A seventh generation Floridian, Young's music teams with agricultural and organic tones, both in its lyrics and its instrumentation. Her clear banjo lines and crystalline voice recall the best elements of American folk music. The album is evocative and earthy, with harmonies and melodies that could have easily sounded from some anonymous Kentucky mountain cabin a hundred years ago.
The message of Virtue is much more contemporary than its music, which is what distinguishes it from most bluegrass. Although Young takes her title in part from Benjamin Franklin's "Thirteen Virtues," the overarching theme of the album is torn from present conflicts and clashes.
Through the clean guitar lines and dense fiddle runs, Young's voice sings of tolerance, patience and understanding. Specifically citing the outcome of the 2004 election as an inspiration, Young seems to be reclaiming the musical genre for an ultimately progressive message. With liner notes that advocate organic foods and the preservation of family farms in the same line, Young's message is refreshing and disorienting all at once.

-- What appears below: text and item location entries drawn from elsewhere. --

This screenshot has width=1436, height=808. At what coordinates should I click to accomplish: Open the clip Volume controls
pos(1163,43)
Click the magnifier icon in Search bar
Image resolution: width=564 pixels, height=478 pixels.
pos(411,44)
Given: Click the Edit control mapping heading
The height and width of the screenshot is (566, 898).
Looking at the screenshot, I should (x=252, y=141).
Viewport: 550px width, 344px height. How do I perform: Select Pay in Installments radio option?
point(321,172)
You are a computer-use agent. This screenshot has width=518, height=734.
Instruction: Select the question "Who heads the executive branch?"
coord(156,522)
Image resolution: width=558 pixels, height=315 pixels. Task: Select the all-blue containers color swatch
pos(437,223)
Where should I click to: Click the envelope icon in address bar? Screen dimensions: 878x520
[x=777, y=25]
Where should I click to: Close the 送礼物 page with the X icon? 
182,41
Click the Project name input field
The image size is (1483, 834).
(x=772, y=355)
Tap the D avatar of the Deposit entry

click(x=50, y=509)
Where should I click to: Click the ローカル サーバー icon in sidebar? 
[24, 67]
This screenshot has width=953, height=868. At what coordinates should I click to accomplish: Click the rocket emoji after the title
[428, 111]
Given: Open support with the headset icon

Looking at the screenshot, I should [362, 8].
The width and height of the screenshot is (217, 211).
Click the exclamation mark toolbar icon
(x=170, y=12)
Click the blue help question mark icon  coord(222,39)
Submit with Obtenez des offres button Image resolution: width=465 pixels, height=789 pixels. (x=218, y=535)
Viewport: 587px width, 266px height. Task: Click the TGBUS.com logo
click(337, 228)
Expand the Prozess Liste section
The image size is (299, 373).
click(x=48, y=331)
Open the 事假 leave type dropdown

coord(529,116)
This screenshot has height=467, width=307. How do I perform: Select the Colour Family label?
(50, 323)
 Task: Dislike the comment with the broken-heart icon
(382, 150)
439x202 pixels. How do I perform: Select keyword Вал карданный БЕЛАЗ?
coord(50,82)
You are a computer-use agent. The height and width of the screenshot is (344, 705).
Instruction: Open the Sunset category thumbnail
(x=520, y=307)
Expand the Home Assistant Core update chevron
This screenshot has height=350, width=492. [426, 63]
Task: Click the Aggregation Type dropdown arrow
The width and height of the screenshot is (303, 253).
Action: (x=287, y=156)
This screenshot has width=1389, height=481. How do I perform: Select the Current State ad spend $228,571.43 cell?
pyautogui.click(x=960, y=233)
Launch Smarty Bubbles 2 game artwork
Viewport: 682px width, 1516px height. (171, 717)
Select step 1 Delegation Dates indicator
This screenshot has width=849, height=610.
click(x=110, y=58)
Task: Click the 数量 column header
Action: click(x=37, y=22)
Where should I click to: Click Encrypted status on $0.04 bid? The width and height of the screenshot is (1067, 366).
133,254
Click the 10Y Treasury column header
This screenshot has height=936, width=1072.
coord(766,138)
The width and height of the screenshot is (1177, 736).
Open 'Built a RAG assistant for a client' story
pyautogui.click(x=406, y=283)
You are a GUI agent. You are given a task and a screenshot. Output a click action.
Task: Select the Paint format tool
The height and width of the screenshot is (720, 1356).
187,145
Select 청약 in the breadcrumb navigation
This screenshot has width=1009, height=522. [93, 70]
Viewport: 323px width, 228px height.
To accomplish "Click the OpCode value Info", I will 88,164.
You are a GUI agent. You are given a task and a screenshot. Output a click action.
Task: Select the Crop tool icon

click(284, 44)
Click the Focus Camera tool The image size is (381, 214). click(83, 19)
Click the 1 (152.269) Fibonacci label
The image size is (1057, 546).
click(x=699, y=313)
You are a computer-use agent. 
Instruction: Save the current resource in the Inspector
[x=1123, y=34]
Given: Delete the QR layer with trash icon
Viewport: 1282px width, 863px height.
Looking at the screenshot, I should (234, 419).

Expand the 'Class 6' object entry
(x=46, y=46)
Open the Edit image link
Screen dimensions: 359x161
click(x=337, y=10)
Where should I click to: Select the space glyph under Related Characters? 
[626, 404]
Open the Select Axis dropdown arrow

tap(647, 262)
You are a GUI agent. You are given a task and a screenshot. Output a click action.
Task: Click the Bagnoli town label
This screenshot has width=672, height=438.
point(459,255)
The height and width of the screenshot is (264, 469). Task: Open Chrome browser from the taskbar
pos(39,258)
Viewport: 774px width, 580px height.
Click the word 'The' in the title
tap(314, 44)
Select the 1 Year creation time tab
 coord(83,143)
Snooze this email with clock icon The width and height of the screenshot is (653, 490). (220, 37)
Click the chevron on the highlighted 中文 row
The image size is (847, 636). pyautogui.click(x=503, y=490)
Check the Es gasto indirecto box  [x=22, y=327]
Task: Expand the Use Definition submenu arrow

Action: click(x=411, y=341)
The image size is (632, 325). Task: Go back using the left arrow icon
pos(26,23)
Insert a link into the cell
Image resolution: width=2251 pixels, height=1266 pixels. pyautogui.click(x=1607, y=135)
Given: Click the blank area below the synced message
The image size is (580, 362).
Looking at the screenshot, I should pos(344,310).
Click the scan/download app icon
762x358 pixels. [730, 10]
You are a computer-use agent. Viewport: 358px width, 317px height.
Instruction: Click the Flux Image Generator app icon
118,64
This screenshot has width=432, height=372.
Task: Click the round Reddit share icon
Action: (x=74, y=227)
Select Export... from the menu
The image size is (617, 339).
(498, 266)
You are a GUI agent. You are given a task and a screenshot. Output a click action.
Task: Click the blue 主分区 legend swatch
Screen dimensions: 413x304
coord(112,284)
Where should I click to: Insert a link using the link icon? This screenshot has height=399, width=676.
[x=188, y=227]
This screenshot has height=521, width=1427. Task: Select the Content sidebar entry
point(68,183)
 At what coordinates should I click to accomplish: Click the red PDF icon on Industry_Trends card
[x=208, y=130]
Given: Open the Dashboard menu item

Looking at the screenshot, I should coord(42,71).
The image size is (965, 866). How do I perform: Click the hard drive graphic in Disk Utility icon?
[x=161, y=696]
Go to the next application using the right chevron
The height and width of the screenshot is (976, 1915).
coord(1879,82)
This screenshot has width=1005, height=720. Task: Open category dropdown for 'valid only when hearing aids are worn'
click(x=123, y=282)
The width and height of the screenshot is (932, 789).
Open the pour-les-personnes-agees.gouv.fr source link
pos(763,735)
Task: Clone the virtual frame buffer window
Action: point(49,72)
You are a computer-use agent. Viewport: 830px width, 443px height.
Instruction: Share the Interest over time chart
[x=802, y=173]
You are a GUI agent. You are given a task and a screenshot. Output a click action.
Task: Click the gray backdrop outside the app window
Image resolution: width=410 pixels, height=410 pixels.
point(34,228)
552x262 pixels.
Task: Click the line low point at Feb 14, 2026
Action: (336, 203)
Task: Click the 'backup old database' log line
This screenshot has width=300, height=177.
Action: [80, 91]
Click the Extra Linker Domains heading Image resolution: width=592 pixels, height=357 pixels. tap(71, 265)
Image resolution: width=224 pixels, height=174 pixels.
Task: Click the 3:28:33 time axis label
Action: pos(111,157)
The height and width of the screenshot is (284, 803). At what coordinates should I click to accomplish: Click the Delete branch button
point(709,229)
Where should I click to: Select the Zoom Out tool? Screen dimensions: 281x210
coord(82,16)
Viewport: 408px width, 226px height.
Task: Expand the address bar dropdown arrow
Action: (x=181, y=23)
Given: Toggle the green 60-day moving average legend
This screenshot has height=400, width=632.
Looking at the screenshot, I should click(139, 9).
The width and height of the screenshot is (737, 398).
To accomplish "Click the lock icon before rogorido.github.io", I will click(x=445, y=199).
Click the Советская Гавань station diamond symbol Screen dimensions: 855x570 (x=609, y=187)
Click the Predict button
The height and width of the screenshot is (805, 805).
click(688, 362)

In "Don't Get Weary, Children," the lyrics juxtapose rural images familiar to any American folk song with contemporary headaches. The title comes from the chorus, a reassurance that comes after verses which read like their own plaintive list of worries ("Nashville full of big hotels, Chattanooga full of saloons, Knoxville full of Republicans").
In "It's All the Same," Young takes an all-inclusive approach to religion and spirituality that almost seems out of place with its plucked and twanged accompaniment. "I know there's a God above us, and that God made everything," she sings. "And it don't matter how you worship ... it's all the same."
For Young, the art of virtue is not rooted in one text or one sect. Similarly, her music cannot be fully captured with one sound, one musical idiom. In its covers and interpretations, the album spans generations and genres. "Bonaparte's Retreat/My Love Is in America" is a lively cover of an ancient folk melody, and Young handles the Grateful Dead's "Brokedown Palace" with a stirring and somber solemnity.
The unique achievement of The Art of Virtue is the way it flawlessly echoes the sound of rural American folk music even as it fearlessly presents its cosmopolitan message. In mixing the emotion and earnestness of history with a contemporary message, Young proves that bluegrass can still be a revolutionary and affecting artistic tool.